Actually, our own Galaxy's Supermassive Blackhole is larger.
This is comparing NGC 1365's Supermassive Black Hole (Over 2 Million Miles wide) vs Sagittarius A* (28 Million Miles wide)
Sagittarius A* is lager than Polaris; The largest Star that makes up the Big Dipper.
Here is comparing Polaris to our own Sun.
Our sun is the small orange sphere on the far left. Polaris is the second larger blue star in from the right. (Rigal is the star behind Polaris)
The Sagittarius A* is between the sizes of Polaris and Rigal. (Closer to the size of Polaris by a few million miles)
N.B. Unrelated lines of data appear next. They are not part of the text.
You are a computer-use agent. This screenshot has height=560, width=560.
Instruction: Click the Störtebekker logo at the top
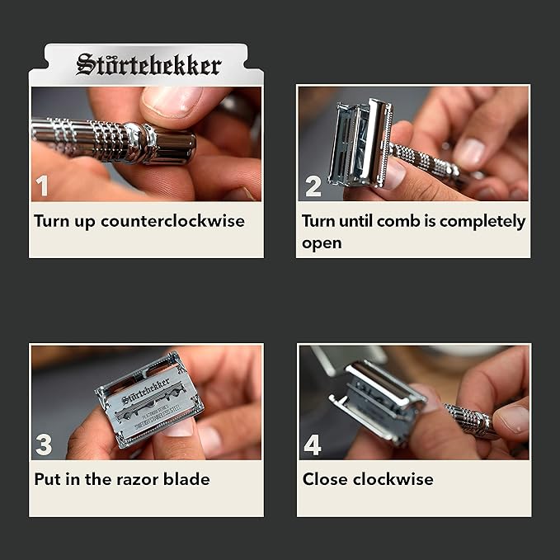[148, 64]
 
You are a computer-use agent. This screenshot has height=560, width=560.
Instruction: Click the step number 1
[42, 186]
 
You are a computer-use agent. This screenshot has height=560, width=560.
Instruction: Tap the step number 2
[313, 186]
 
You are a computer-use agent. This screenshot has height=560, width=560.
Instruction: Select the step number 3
[44, 445]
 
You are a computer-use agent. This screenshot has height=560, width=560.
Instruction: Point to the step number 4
[313, 445]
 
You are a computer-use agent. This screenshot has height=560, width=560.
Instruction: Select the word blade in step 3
[188, 479]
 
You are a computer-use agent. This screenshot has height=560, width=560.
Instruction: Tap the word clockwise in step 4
[394, 479]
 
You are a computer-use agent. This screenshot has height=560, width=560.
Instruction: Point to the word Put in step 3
[48, 479]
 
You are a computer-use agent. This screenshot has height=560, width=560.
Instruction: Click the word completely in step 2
[482, 222]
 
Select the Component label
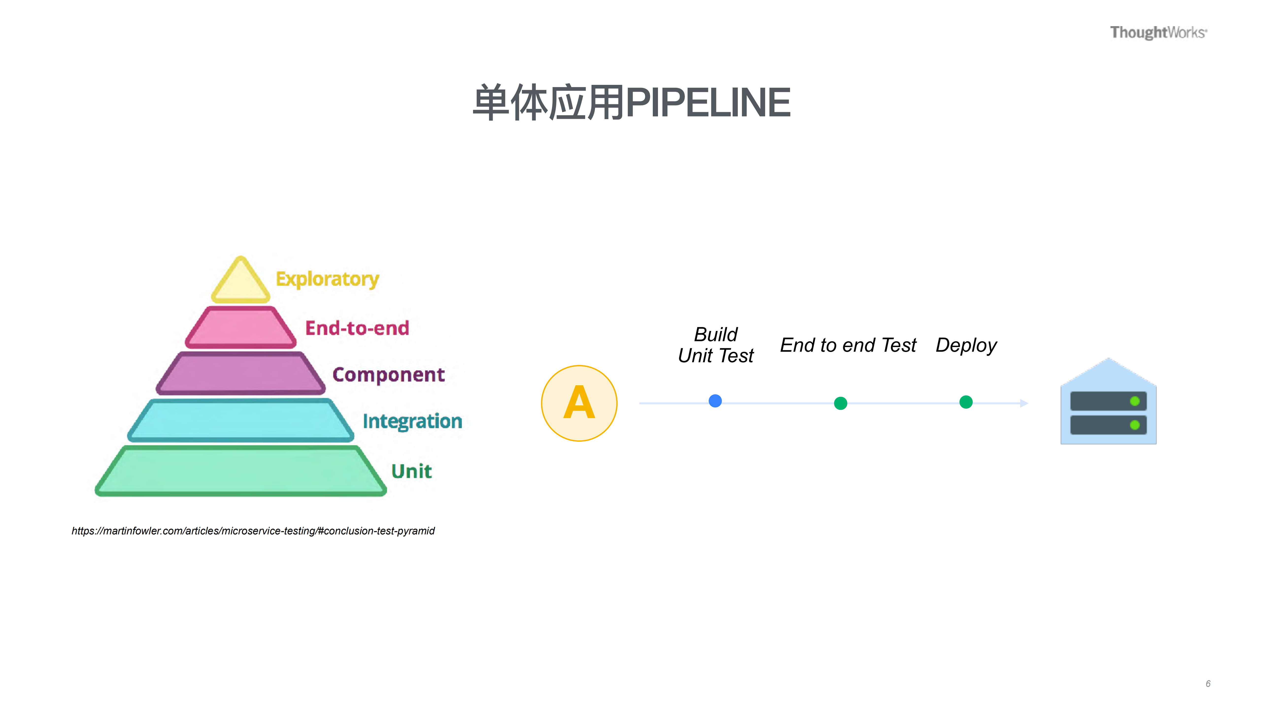pyautogui.click(x=388, y=375)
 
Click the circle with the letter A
pyautogui.click(x=579, y=403)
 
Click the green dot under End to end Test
pyautogui.click(x=841, y=403)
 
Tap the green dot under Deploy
pyautogui.click(x=966, y=402)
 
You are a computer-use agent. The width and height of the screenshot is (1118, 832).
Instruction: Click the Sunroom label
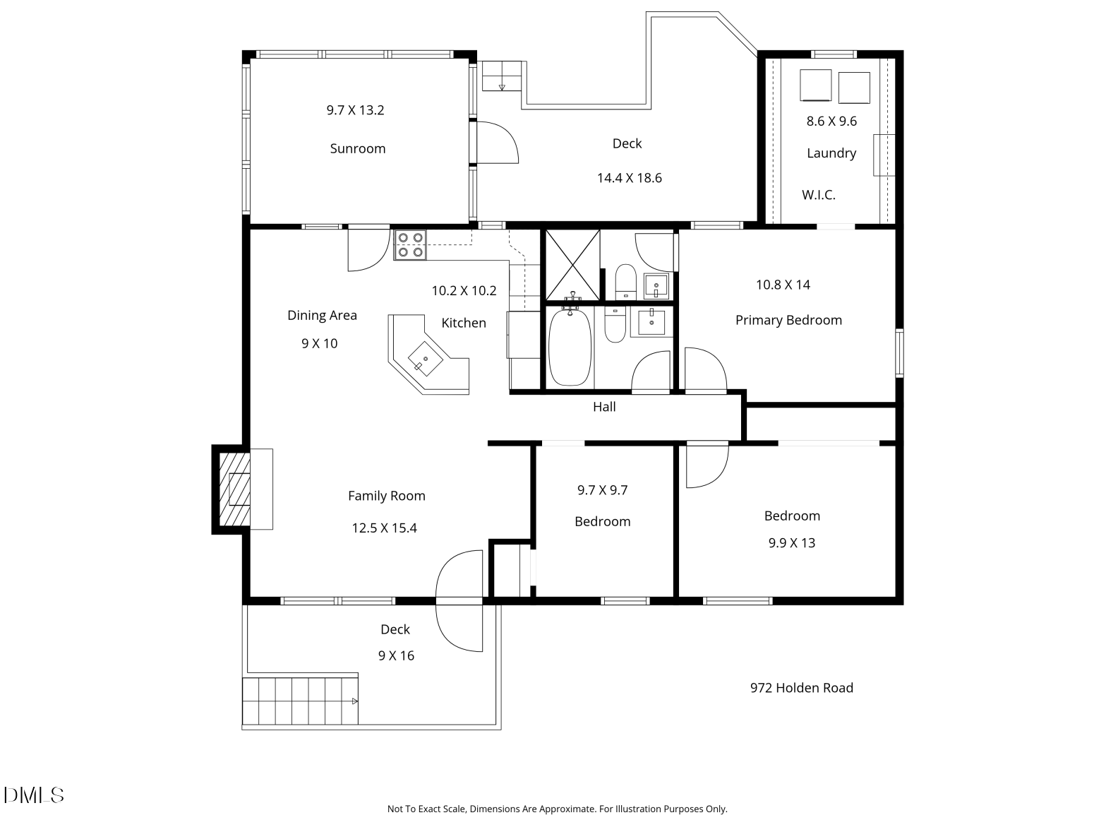pos(357,148)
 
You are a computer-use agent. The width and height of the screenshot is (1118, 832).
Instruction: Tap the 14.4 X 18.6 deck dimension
pos(629,177)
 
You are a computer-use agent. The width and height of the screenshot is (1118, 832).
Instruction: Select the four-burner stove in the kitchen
pos(410,244)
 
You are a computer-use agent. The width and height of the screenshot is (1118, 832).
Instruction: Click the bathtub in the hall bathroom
pos(570,347)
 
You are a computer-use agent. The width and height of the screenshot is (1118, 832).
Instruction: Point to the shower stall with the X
pos(572,265)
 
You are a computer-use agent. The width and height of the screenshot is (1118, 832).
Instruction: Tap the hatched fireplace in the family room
pos(234,489)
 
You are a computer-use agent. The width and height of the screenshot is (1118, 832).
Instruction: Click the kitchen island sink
pos(425,359)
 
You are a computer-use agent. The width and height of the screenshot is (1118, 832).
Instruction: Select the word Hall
pos(604,407)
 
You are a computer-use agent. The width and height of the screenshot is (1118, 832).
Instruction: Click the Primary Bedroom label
pos(788,321)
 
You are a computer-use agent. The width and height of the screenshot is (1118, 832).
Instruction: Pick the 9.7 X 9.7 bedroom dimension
pos(602,490)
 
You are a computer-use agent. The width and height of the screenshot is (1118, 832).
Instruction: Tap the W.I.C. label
pos(819,195)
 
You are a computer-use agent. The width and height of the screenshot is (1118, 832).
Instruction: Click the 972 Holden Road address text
pos(802,688)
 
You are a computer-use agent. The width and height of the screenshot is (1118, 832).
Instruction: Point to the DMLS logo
pos(34,795)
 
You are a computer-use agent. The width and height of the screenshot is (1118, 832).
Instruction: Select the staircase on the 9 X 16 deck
pos(300,701)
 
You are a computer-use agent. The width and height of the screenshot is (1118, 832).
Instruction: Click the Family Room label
pos(387,496)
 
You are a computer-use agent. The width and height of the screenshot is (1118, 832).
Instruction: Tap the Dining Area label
pos(322,315)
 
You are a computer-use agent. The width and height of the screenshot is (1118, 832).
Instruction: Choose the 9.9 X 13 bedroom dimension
pos(791,543)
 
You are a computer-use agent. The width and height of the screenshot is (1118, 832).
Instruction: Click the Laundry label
pos(831,153)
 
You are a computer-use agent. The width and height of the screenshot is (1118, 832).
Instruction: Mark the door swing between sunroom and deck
pos(498,143)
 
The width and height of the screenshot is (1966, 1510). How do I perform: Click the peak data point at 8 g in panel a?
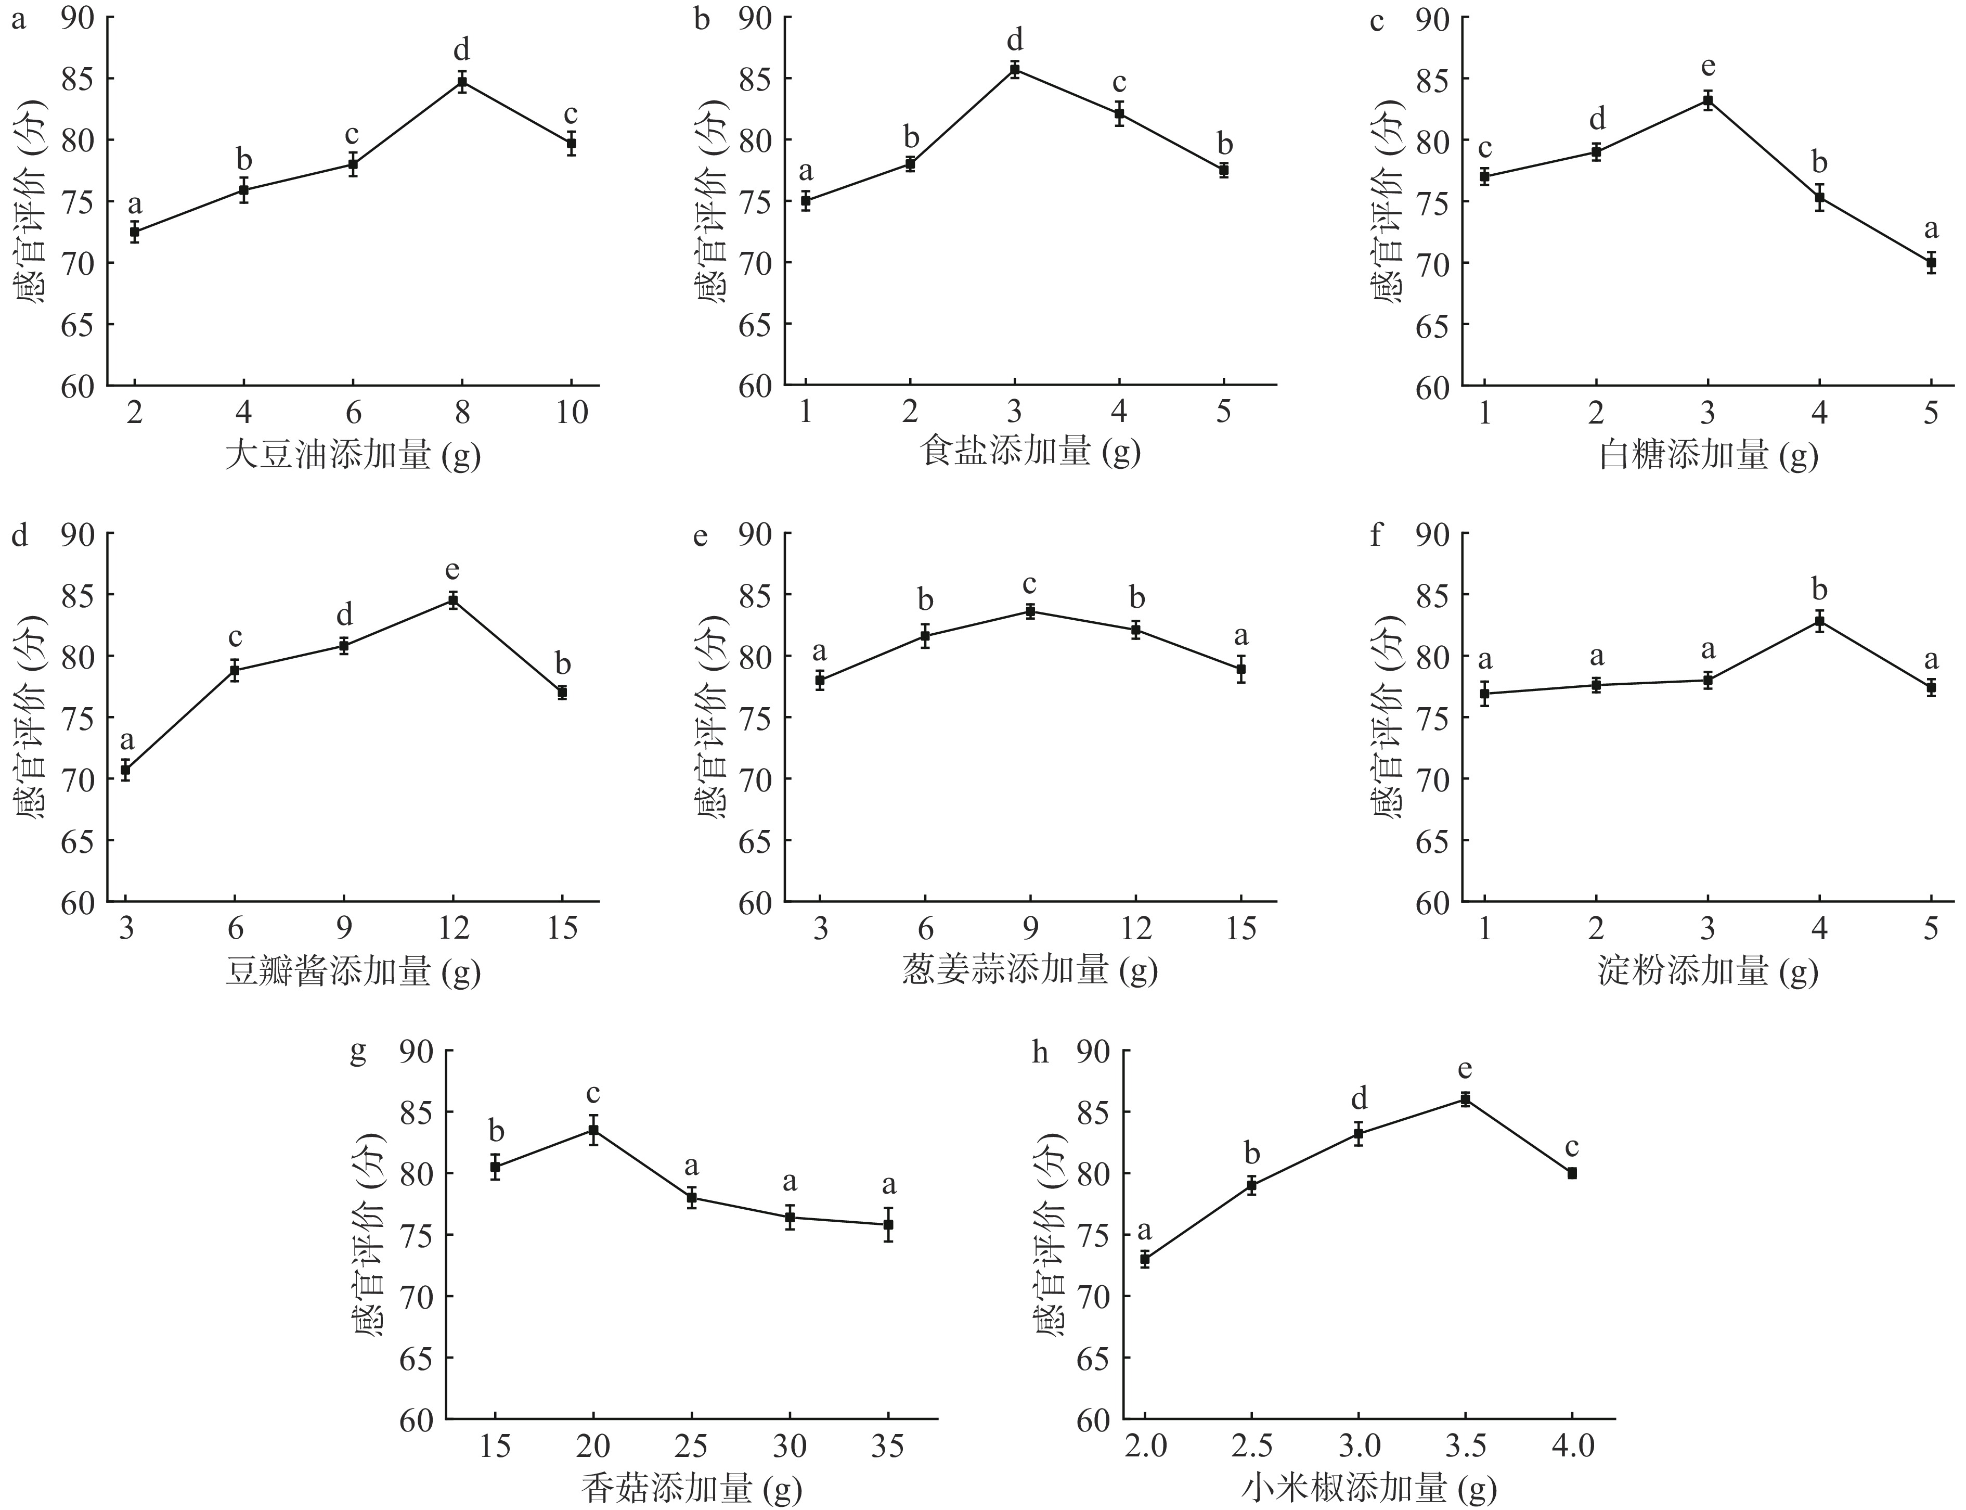(x=462, y=82)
If Milky Way's outer arms is moving 155 miles a sec in one direction (This is how fast our Solar System is traveling around the Milky Way), then that would mean the the Center of the Milky Way (Where the Supermassive Black hole is) is spinning much much faster. Near light speed.
I remember that black holes don't spin. Neutron Stars spin. Black Hole's pulls light in via its gravity, but since light moves in an omni direction, the gravity of the black hole sucks in that light, pulling it in one direction. So that would mean that the light is the one that is spinning or spiraling down into the black hole.... Therefore, the spinning is as fast as light (or faster), not "near the speed of light".